Overview

What is cuda core?

cuda.core provides a Pythonic interface to the CUDA runtime and other functionality, including:

  • Compiling and launching CUDA kernels

  • Asynchronous concurrent execution with CUDA graphs, streams and events

  • Coordinating work across multiple CUDA devices

  • Allocating, transfering, and managing device memory

  • Runtime linking of device code with Link-Time Optimization (LTO)

  • and much more!

Rather than providing 1:1 equivalents of the CUDA driver and runtime APIs (for that, see cuda.bindings), cuda.core provides high-level constructs such as:

  • Device class for GPU device operations and context management.

  • Buffer and MemoryResource classes for memory allocation and management.

  • Program for JIT compilation of CUDA kernels.

  • GraphBuilder for building and executing CUDA graphs.

  • Stream and Event for asynchronous execution and timing.

Example: Compiling and Launching a CUDA kernel

To get a taste for cuda.core, let’s walk through a simple example that compiles and launches a vector addition kernel. You can find the complete example in vector_add.py.

First, we define a string containing the CUDA C++ kernel. Note that this is a templated kernel:

# compute c = a + b
code = """
template<typename T>
__global__ void vector_add(const T* A,
                           const T* B,
                           T* C,
                           size_t N) {
    const unsigned int tid = threadIdx.x + blockIdx.x * blockDim.x;
    for (size_t i=tid; i<N; i+=gridDim.x*blockDim.x) {
        C[tid] = A[tid] + B[tid];
    }
}
"""

Next, we create a Device object and a corresponding Stream. Don’t forget to use Device.set_current()!

from cuda.core.experimental import Device, LaunchConfig, Program, ProgramOptions, launch

dev = Device()
dev.set_current()
s = dev.create_stream()

Next, we compile the CUDA C++ kernel from earlier using the Program class. The result of the compilation is saved as a CUBIN. Note the use of the name_expressions parameter to the Program.compile() method to specify which kernel template instantiations to compile:

arch = "".join(f"{i}" for i in dev.compute_capability)
program_options = ProgramOptions(std="c++17", arch=f"sm_{arch}")
prog = Program(code, code_type="c++", options=program_options)
mod = prog.compile("cubin", name_expressions=("vector_add<float>",))

Next, we retrieve the compiled kernel from the CUBIN and prepare the arguments and kernel configuration. We’re using CuPy arrays as inputs for this example, but you can use PyTorch tensors too (we show how to do this in one of our examples).

ker = mod.get_kernel("vector_add<float>")
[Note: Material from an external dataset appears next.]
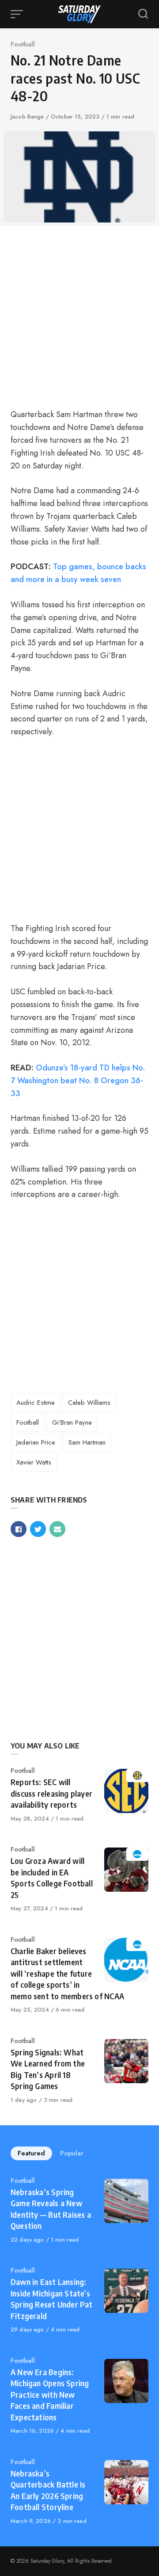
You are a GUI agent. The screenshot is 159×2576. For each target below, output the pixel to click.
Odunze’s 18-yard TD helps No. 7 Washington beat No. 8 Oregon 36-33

# Prepare input/output arrays (using CuPy)
size = 50000
a = rng.random(size, dtype=cp.float32)
b = rng.random(size, dtype=cp.float32)
c = cp.empty_like(a)

# Configure launch parameters
block = 256
grid = (size + block - 1) // block
config = LaunchConfig(grid=grid, block=block)

Finally, we use the launch function to execute our kernel on the specified stream with the given configuration and arguments. Note the use of .data.ptr to get the pointer to the array data.

launch(s, config, ker, a.data.ptr, b.data.ptr, c.data.ptr, cp.uint64(size))
s.sync()

This example demonstrates one of the core workflows enabled by cuda.core: compiling and launching CUDA code. Note the clean, Pythonic interface, and absense of any direct calls to the CUDA runtime/driver APIs.

Examples and Recipes

As we mentioned before, cuda.core can do much more than just compile and launch kernels.

The best way to explore and learn the different features cuda.core is through our examples. Find one that matches your use-case, and modify it to fit your needs!